- [GIVEN TASK] Copy out everything in the piece on the ISRO spy case from "ISRO spy case" down to "no Kamala Hassan.", swapping "nail biting" for "gripping".

- [PASSAGE TO READ]
☆ ☆ ☆ ☆ ☆ ☆ ☆
ISRO spy case is much more nail biting than the recent box office hit ‘VIKRAM’ with twists and turns embedded with the much needed juicy contents for a success! But Madhavan has proved to be no Kamala Hassan.
The story starts with two Maldivian ladies landing in Trivandrum airport – Fauziyya seeking a school admission for her fourteen-year-old daughter Zila Hamdi and Mariam for treatment of her heart condition, exploring also the possibility of getting her eleven-year-old daughter Nisha, educated here. At the airport, the customs officer extracted $100 from Mariyam. The Maldivian kept cribbing about the ‘extortion’ when she was overheard by a co-passenger, K. Chandrasekhar, a Bangalore-based Indian representative for Russian space agency Glavkosmos. Playing the hero and trying to help a damsel in distress, Chandrasekhar quarreled with the customs officer and got back the money for Mariam. He struck a conversation with a thankful Mariam who tried to take as much advantage of the helping hand as possible. She told him of her heart and the school admission problems. Chandrasekhar promised to deliver on everything. In Bangalore, he took Mariam to meet his friend S K Sharma who was also a labour contractor. Sharma’s uncle K L Bhasin was a retired brigadier, an influential person who could be tapped for the school admission. Bhasin and Sharma met Chandrasekhar and Mariam at a club in Bangalore where Sharma promised to get admission for Fauziyya’s daughter. As for a doctor for Mariam, Chandrasekhar suggested the name of wife of Sasikumaran, who is a colleague of Dr Nambhi in ISRO! Later Sasikumaran met Mariam. In Bangalore, Mariam Rasheeda stayed with Fauziyya at Sara Palani’s house where Fauziyya was a paying guest. As Fauziyya Hassan was having difficulty in getting admission for her daughter in a good school, and the schools were demanding high capitation fees, Fauziyya and Rasheeda met Chandrasekhar at his office on 21 June. Chandrasekhar asked S K Sharma, a labour contractor in Bangalore, for help since Sharma knew the husband of the principal of Baldwin Girls School.
☆ ☆ ☆ ☆ ☆ ☆ ☆
- [GIVEN ENTRIES]
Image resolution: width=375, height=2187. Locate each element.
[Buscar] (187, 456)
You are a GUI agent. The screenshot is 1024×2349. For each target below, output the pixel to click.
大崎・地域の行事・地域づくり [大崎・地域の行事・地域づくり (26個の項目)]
☆ ☆ ☆ ☆ ☆ ☆ ☆
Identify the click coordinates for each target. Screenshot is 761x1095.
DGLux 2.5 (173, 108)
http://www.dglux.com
☆ ☆ ☆ ☆ ☆ ☆ ☆
- [EXERCISE RESPONSE]
ISRO spy case is much more gripping than the recent box office hit ‘VIKRAM’ with twists and turns embedded with the much needed juicy contents for a success! But Madhavan has proved to be no Kamala Hassan.